**WORK REQUEST:** Having located "You are a GUI" in the listing below, write out its line and every following line exactly, last line included, without the pictures.

START PROVIDED INFORMATION

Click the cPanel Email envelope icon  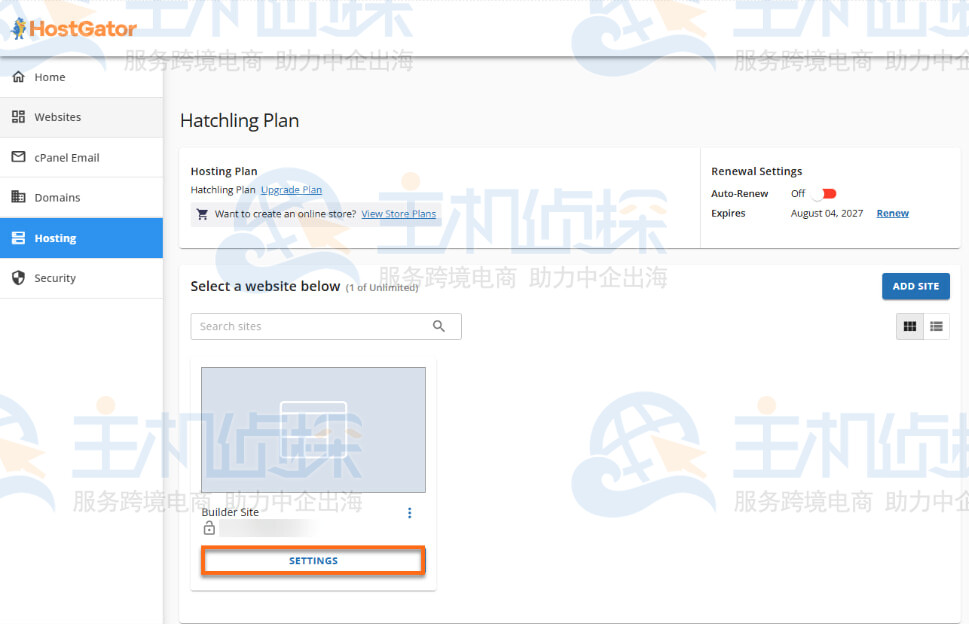pyautogui.click(x=18, y=157)
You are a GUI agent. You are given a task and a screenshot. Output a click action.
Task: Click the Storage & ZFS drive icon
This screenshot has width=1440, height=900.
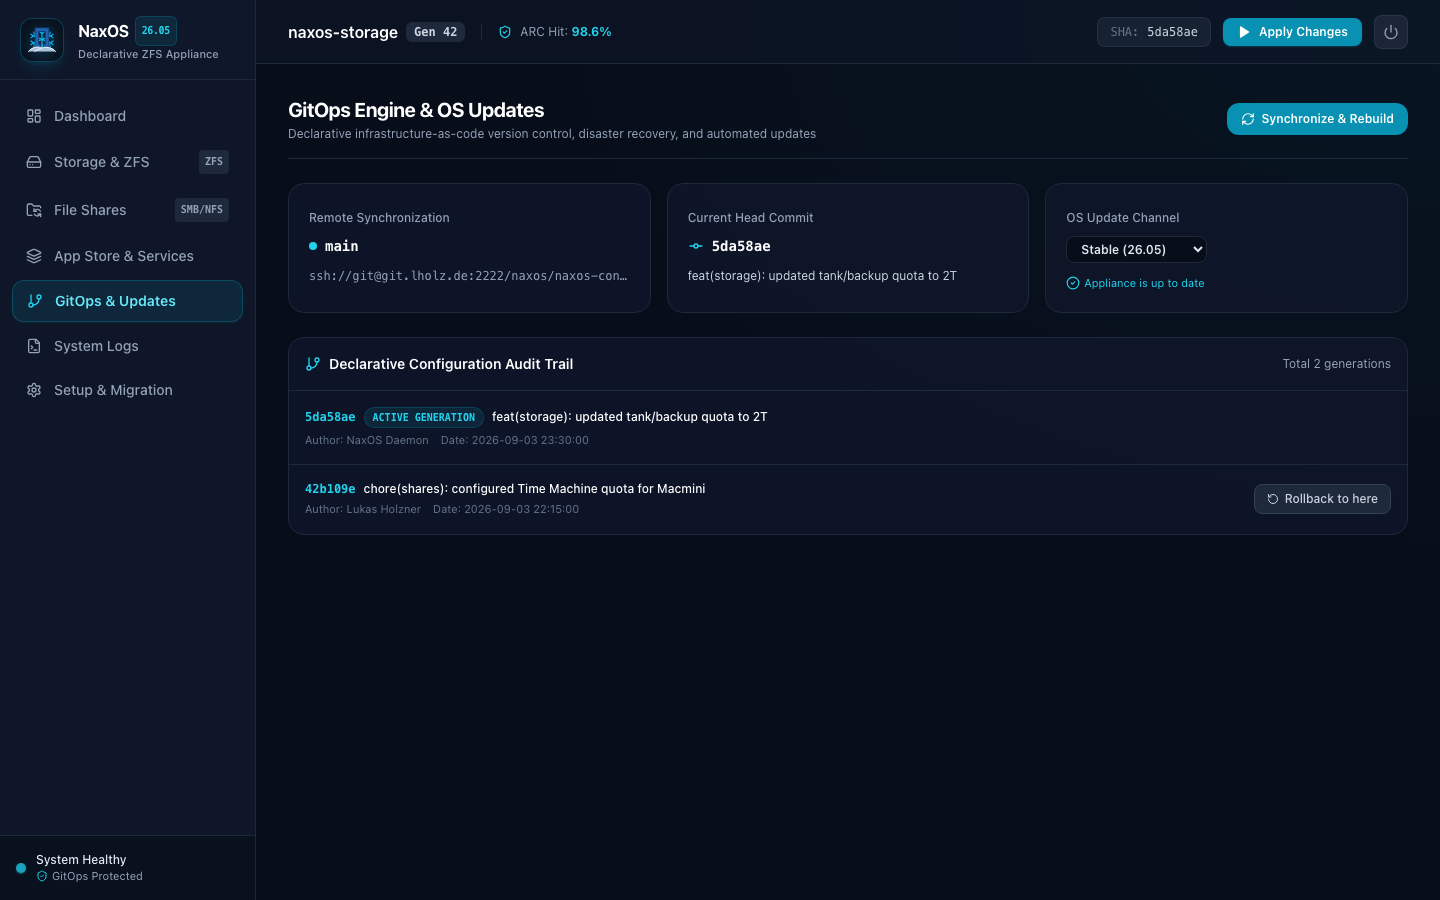click(x=34, y=162)

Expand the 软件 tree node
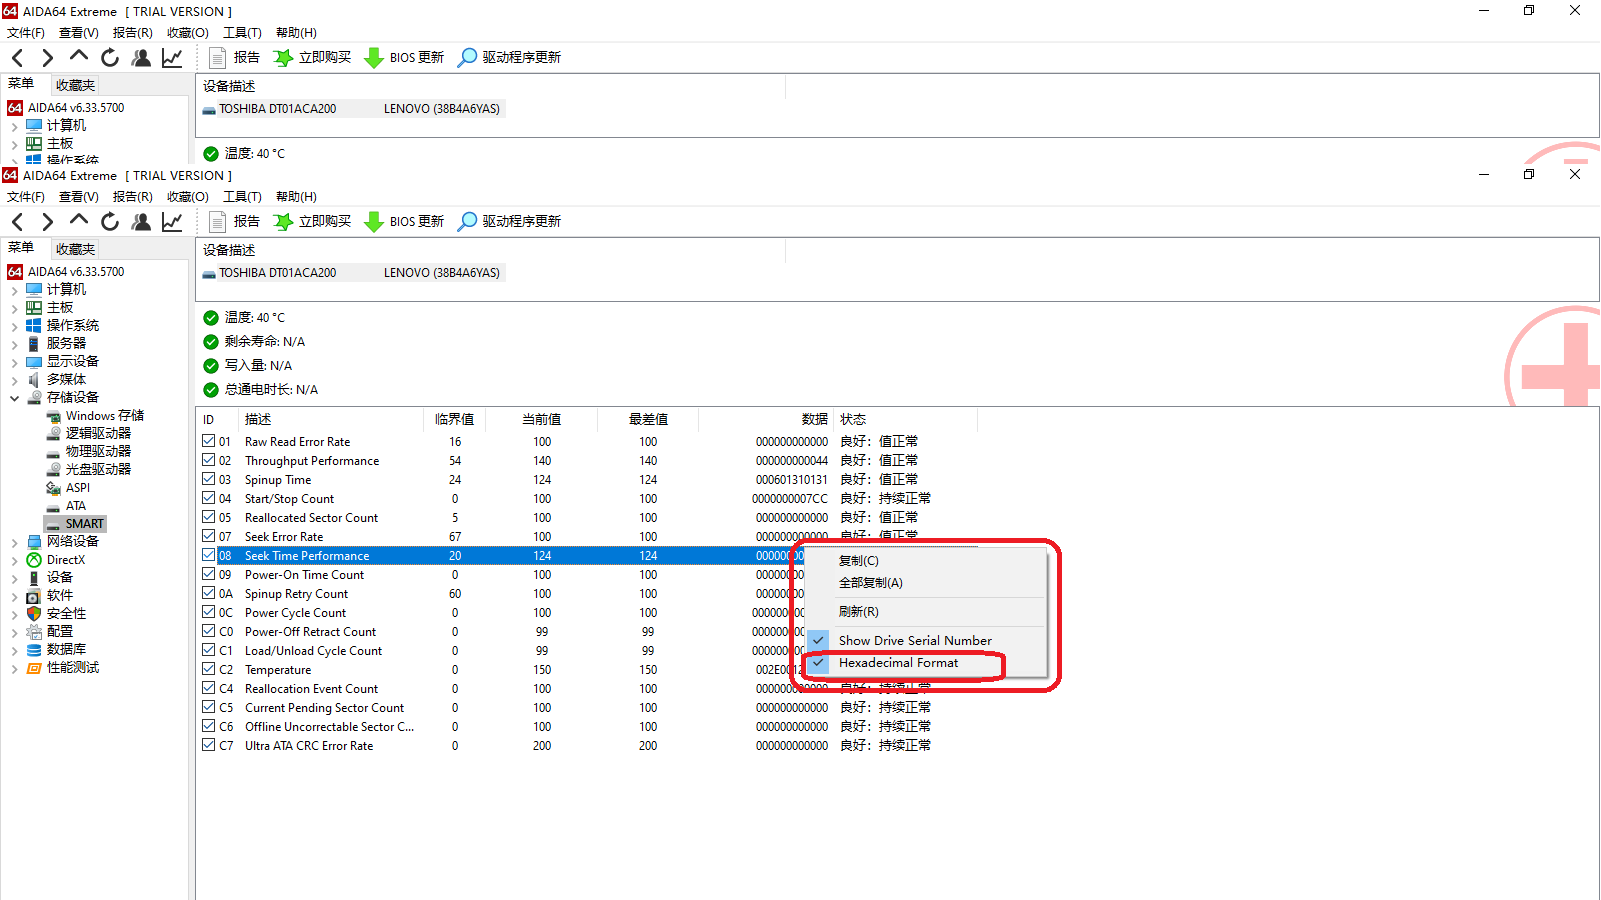click(14, 596)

END PROVIDED INFORMATION

**YOUR SOLUTION:**
You are a GUI agent. You are given a task and a screenshot. Output a click action.
Task: Click the Storage & ZFS drive icon
This screenshot has width=1440, height=900.
click(x=34, y=162)

Expand the 软件 tree node
click(14, 596)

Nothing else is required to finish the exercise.